Allah kuru iftiradan saklasın" cümlesi aklıma geliyor. Malum,
Kayseri Belediyesi'ndeki olayları diline doladı.
Yolsuzluk yapan
Hacı Ali Hamurcu'yu bizzat Kayseri Belediye Başkanı
Mehmet Özhaseki savcılığa şikâyet etmiş ve onun cezalandırılmasına yol açmıştı. Hamurcu, yaptığı
usulsüzlük meydana çıkınca, öç almak gayesiyle, Özhaseki ve bazı belediye çalışanlarını suçlamıştı. Ama daha sonra, (24.10.2007) Kayseri
Başsavcı vekili İsmail Dalan'a verdiği ifadede, sırf kendini kurtarmak için yalan söylediğiniitiraf etmişti: "Önceki ifadelerimin gerçek dışı olduğunu belirtiyorum.
Petrol istasyonlarıyla ilgili olarak açıkladığım usulsüzlükler tamamen hayalidir." Şikâyet eden Kayseri Belediye Başkanı'ydı; şikâyet ettiği kişi hapse girmişti. Üstelik belediye hakkındaki suçlamalarını, daha sonra, bir
senaryo olarak nitelemiş ve geri almıştı.

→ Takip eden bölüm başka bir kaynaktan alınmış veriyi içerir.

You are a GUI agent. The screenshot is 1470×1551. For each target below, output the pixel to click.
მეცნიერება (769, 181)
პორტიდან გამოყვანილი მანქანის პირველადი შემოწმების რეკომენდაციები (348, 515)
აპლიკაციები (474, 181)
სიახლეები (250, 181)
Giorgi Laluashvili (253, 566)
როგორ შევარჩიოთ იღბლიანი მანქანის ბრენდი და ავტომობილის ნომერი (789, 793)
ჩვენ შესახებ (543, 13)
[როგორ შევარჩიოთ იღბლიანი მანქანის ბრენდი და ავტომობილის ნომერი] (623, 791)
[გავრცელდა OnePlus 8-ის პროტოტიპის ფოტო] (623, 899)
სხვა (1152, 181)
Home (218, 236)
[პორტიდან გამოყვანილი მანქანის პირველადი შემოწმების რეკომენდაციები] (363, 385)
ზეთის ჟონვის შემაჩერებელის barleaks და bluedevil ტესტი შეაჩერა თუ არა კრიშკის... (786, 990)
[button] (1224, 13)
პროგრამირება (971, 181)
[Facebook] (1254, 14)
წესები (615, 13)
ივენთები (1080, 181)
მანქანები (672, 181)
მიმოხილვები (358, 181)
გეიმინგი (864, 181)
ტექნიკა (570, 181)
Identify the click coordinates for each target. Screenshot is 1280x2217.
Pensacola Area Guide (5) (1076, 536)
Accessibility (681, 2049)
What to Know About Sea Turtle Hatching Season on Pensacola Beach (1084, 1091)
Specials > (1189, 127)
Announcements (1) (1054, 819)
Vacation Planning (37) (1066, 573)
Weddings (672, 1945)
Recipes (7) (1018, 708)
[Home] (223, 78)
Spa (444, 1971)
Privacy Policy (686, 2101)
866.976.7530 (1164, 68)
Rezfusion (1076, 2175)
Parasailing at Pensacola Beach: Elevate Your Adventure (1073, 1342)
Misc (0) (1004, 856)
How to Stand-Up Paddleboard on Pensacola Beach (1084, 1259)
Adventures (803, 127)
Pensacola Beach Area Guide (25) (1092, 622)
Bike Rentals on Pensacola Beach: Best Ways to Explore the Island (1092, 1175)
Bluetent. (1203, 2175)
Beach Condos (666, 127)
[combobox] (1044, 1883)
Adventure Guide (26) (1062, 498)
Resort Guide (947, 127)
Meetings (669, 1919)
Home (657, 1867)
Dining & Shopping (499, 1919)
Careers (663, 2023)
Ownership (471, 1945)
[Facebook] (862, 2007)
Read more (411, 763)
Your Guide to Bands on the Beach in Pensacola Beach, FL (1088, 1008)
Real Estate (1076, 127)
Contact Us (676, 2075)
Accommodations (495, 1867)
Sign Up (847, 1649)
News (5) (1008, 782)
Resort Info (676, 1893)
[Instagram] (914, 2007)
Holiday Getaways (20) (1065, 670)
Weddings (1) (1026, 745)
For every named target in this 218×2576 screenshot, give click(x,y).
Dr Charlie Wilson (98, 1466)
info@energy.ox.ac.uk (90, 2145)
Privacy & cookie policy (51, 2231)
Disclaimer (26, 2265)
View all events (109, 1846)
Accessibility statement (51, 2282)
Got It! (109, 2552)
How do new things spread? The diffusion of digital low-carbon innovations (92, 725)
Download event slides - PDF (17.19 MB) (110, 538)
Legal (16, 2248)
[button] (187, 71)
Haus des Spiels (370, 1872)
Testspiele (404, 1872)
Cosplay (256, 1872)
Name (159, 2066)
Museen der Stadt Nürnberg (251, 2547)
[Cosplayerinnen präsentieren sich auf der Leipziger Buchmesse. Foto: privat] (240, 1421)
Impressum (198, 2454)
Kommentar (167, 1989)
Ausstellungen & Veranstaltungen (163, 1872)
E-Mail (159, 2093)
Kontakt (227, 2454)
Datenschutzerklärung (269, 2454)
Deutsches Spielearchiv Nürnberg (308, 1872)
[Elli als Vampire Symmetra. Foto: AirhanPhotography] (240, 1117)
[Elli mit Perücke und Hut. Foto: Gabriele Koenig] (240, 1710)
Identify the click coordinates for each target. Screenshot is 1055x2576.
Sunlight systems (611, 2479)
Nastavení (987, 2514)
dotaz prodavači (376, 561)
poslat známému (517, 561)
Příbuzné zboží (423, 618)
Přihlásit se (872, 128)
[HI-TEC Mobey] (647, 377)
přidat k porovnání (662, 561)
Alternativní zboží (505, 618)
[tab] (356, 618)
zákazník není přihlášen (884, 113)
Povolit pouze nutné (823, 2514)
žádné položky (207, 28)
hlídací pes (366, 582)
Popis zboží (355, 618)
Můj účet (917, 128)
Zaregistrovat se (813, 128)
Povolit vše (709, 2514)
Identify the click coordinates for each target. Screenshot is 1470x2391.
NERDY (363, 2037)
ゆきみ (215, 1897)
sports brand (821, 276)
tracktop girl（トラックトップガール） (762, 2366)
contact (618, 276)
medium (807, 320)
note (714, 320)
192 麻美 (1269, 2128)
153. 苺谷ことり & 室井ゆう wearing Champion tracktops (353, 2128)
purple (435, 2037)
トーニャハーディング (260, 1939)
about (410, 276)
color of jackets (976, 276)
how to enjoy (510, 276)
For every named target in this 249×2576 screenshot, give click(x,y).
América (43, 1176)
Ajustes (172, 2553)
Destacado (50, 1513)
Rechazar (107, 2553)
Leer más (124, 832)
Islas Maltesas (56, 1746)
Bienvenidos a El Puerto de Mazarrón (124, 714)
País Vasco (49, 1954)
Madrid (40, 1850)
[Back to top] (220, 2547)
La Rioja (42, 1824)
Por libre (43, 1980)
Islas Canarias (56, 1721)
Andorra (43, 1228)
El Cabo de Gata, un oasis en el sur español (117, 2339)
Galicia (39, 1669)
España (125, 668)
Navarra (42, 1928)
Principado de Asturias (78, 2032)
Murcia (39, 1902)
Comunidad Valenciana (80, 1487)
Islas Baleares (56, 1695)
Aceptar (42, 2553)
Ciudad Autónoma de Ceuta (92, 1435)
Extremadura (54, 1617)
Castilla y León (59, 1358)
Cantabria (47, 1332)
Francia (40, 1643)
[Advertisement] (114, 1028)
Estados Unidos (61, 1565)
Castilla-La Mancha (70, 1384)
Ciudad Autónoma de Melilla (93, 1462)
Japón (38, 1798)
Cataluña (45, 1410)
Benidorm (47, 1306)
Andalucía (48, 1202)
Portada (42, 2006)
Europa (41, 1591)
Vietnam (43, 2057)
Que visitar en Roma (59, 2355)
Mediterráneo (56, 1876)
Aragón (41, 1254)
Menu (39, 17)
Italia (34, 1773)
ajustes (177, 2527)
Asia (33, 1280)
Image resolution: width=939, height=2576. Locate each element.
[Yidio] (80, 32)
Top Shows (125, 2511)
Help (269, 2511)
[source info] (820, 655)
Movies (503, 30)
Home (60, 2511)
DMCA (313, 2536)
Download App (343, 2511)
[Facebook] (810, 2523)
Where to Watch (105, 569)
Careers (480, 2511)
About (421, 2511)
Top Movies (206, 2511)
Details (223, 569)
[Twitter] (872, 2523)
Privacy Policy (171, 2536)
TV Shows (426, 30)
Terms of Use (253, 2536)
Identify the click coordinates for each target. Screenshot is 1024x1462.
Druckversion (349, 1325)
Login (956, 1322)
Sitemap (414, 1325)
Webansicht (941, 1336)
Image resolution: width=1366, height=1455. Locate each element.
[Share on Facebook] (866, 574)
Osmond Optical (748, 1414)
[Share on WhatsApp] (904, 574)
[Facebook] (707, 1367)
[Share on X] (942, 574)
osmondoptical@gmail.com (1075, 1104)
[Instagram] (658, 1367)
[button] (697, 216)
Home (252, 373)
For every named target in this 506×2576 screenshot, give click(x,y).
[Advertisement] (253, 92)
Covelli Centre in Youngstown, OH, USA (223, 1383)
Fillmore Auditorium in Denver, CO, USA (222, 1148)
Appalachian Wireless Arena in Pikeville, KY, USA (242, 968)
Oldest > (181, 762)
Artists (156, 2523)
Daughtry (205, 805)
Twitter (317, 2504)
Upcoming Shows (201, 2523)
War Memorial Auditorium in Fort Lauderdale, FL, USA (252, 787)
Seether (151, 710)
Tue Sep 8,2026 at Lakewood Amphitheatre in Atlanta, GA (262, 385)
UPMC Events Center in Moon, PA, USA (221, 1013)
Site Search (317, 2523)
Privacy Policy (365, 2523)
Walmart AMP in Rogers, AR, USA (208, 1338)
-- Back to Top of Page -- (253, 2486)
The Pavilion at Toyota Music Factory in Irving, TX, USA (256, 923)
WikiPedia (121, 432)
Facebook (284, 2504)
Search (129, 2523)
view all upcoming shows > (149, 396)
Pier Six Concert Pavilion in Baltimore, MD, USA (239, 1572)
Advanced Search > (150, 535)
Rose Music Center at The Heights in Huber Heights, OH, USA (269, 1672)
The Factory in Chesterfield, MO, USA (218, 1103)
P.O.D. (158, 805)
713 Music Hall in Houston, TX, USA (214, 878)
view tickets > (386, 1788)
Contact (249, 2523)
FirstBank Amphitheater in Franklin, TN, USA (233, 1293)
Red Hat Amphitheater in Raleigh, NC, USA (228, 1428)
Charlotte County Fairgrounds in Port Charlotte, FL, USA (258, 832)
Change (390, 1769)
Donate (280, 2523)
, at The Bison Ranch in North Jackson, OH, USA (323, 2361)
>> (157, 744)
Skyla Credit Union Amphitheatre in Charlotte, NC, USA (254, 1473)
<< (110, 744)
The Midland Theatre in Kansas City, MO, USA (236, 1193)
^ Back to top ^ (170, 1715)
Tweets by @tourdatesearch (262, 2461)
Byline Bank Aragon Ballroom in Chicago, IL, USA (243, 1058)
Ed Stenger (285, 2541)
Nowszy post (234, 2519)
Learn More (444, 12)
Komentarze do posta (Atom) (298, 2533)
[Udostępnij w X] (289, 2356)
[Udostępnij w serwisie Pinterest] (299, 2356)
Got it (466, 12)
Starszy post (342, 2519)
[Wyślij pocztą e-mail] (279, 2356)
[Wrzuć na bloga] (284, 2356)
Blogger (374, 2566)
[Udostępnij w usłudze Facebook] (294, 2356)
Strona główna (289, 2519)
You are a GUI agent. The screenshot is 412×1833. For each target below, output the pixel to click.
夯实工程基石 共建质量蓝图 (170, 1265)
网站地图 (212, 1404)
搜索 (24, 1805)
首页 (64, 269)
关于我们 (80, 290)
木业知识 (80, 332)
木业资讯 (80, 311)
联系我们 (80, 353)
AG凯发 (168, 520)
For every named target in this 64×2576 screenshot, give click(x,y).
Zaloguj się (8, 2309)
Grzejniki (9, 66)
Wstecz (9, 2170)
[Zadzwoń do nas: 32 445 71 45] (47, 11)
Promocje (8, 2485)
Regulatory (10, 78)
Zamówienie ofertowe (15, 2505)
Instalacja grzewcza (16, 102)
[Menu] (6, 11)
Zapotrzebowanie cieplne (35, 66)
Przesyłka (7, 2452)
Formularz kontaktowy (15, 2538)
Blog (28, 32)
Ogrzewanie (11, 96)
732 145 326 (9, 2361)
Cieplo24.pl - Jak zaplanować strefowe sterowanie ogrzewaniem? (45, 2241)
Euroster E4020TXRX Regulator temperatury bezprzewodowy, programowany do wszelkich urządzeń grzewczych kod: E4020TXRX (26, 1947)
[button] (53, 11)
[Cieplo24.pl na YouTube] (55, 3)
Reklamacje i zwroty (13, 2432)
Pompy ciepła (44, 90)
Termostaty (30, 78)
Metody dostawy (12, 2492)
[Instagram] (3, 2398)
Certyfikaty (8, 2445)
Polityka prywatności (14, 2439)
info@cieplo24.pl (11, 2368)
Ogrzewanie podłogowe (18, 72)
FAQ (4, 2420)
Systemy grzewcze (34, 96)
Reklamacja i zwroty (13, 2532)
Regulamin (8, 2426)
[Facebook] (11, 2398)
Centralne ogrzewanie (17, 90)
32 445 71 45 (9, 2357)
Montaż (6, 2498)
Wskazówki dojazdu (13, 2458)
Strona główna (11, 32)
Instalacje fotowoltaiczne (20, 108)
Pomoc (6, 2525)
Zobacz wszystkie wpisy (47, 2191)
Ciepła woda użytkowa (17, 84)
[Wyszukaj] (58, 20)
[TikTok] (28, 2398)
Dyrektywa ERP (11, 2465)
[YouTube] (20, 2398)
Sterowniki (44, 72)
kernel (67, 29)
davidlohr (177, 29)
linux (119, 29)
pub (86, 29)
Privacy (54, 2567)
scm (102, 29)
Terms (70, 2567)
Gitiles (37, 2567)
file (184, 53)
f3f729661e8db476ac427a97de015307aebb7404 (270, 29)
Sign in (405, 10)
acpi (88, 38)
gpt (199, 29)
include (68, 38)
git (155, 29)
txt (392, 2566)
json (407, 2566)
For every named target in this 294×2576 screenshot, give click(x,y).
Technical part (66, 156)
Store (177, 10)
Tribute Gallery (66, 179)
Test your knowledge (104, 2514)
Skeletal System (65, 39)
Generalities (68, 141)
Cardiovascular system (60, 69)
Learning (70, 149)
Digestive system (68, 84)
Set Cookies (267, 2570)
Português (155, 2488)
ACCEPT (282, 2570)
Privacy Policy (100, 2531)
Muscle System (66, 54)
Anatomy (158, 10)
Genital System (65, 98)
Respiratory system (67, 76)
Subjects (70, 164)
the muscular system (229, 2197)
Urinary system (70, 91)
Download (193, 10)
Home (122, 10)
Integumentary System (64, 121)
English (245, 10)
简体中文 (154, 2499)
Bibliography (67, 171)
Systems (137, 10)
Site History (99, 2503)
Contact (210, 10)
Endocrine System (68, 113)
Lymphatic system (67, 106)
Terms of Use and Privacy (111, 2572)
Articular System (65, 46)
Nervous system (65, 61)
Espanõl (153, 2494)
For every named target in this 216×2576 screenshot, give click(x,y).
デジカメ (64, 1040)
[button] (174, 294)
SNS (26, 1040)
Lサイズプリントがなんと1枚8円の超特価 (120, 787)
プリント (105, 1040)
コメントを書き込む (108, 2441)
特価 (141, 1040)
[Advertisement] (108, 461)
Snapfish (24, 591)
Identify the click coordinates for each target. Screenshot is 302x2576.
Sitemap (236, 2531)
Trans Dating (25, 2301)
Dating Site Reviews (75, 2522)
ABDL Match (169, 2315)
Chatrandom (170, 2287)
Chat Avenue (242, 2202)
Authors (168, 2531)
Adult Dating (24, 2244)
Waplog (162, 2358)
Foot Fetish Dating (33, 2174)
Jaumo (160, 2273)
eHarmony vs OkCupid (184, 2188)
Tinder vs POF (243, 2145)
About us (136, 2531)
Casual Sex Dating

Ama, Kılıçdaroğlu her türlü belgeye gözünü yumdu ve iddialarını sürdürdü.
***
Geçenlerde baktım, Özhaseki'ye bir ortak çıkmış. Bu defa da, Kılıçdaroğlu, "Recep
Akdağ, Van'daki yolsuzluk dosyasını
soruşturmayın dedi" diye
Sağlık Bakanı'nı suçluyor.
Akdağ çıktı, açıklama yaptı.
İhbar üzerine iki
müfettişin görevlendirildiğini ve ilk inceleme sonucunda ihalelerde yolsuzluk tespit ettiklerini açıkladı. Daha sonraki süreci şöyle anlattı:
15
Ekim 2010'da müfettişlere soruşturma yetkisi verildi.
Müfettişler, 26 Ocak 2011 tarihli soruşturma raporlarını, 15 Şubat'ta, suç duyurusu ve
disiplin işlemleri için, Van
Cumhuriyet Başsavcılığı, Van Valiliği ve
Sağlık Bakanlığı'na gönderdiler.
Sağlık Bakanlığı birimlerinden verilen hukuki mütalâada, konunun yeniden incelenmesi gerektiği belirtildi.
Yeni bir müfettiş
heyeti görevlendirildi. 26 Ocak tarihli raporlar, -yeni heyet incelemesini tamamlayıncaya kadar- durduruldu.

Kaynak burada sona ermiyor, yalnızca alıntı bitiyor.